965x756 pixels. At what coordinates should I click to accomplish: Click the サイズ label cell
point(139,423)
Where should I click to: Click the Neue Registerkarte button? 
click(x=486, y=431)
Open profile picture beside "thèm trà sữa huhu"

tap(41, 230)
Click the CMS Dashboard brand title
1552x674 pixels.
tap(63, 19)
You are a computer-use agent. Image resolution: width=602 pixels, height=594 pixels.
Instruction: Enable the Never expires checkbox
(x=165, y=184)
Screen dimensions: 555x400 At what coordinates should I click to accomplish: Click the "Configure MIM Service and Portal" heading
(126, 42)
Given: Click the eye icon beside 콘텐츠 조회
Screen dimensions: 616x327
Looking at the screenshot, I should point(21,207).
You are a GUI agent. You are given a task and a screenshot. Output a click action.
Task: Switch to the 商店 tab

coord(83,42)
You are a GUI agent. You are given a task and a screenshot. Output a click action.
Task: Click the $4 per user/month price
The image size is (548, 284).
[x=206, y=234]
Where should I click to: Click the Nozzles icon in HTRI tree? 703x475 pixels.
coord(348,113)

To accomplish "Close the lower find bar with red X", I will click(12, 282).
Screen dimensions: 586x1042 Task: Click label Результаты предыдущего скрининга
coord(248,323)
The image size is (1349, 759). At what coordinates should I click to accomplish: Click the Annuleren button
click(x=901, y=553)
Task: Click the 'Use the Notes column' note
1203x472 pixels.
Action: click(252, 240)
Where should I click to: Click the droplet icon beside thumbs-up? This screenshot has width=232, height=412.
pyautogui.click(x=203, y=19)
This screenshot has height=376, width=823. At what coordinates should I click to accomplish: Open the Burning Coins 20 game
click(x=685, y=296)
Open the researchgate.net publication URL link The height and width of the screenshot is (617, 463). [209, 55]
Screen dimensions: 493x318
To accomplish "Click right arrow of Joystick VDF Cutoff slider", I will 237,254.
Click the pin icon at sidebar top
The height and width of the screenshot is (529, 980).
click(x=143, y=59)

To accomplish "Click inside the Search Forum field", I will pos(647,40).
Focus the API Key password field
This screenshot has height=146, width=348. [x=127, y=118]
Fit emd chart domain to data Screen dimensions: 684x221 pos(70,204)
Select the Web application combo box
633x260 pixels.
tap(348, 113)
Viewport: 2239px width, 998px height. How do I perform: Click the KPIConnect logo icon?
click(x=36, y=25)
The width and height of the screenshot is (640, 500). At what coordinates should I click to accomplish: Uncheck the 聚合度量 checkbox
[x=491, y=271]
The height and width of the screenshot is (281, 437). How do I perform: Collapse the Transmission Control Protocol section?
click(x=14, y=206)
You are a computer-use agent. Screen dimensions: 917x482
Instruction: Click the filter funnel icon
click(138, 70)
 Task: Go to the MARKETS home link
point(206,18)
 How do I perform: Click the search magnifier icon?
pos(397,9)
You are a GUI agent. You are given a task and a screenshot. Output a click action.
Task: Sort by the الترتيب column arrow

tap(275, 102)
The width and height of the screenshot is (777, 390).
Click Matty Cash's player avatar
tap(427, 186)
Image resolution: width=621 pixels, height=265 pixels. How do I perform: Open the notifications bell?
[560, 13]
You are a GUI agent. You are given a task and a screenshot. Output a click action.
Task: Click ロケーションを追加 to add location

◆ ◆ ◆ ◆

Return a faithful copy of all the records above.

> _ANSWER BOX_:
965x756 pixels. At what coordinates should I click to accomplish: Click the サイズ label cell
point(139,423)
Where should I click to: Click the Neue Registerkarte button? 
click(x=486, y=431)
Open profile picture beside "thèm trà sữa huhu"

tap(41, 230)
Click the CMS Dashboard brand title
1552x674 pixels.
tap(63, 19)
You are a computer-use agent. Image resolution: width=602 pixels, height=594 pixels.
Instruction: Enable the Never expires checkbox
(x=165, y=184)
Screen dimensions: 555x400 At what coordinates should I click to accomplish: Click the "Configure MIM Service and Portal" heading
(126, 42)
Given: Click the eye icon beside 콘텐츠 조회
Screen dimensions: 616x327
Looking at the screenshot, I should point(21,207).
You are a GUI agent. You are given a task and a screenshot. Output a click action.
Task: Switch to the 商店 tab

coord(83,42)
You are a GUI agent. You are given a task and a screenshot. Output a click action.
Task: Click the $4 per user/month price
The image size is (548, 284).
[x=206, y=234]
Where should I click to: Click the Nozzles icon in HTRI tree? 703x475 pixels.
coord(348,113)

To accomplish "Close the lower find bar with red X", I will click(12, 282).
Screen dimensions: 586x1042 Task: Click label Результаты предыдущего скрининга
coord(248,323)
The image size is (1349, 759). At what coordinates should I click to accomplish: Click the Annuleren button
click(x=901, y=553)
Task: Click the 'Use the Notes column' note
1203x472 pixels.
Action: click(252, 240)
Where should I click to: Click the droplet icon beside thumbs-up? This screenshot has width=232, height=412.
pyautogui.click(x=203, y=19)
This screenshot has height=376, width=823. At what coordinates should I click to accomplish: Open the Burning Coins 20 game
click(x=685, y=296)
Open the researchgate.net publication URL link The height and width of the screenshot is (617, 463). [209, 55]
Screen dimensions: 493x318
To accomplish "Click right arrow of Joystick VDF Cutoff slider", I will 237,254.
Click the pin icon at sidebar top
The height and width of the screenshot is (529, 980).
click(x=143, y=59)

To accomplish "Click inside the Search Forum field", I will pos(647,40).
Focus the API Key password field
This screenshot has height=146, width=348. [x=127, y=118]
Fit emd chart domain to data Screen dimensions: 684x221 pos(70,204)
Select the Web application combo box
633x260 pixels.
tap(348, 113)
Viewport: 2239px width, 998px height. How do I perform: Click the KPIConnect logo icon?
click(x=36, y=25)
The width and height of the screenshot is (640, 500). At what coordinates should I click to accomplish: Uncheck the 聚合度量 checkbox
[x=491, y=271]
The height and width of the screenshot is (281, 437). How do I perform: Collapse the Transmission Control Protocol section?
click(x=14, y=206)
You are a computer-use agent. Screen dimensions: 917x482
Instruction: Click the filter funnel icon
click(138, 70)
 Task: Go to the MARKETS home link
point(206,18)
 How do I perform: Click the search magnifier icon?
pos(397,9)
You are a GUI agent. You are given a task and a screenshot. Output a click action.
Task: Sort by the الترتيب column arrow

tap(275, 102)
The width and height of the screenshot is (777, 390).
Click Matty Cash's player avatar
tap(427, 186)
Image resolution: width=621 pixels, height=265 pixels. How do I perform: Open the notifications bell?
[560, 13]
You are a GUI agent. You are given a task and a screenshot. Output a click action.
Task: Click ロケーションを追加 to add location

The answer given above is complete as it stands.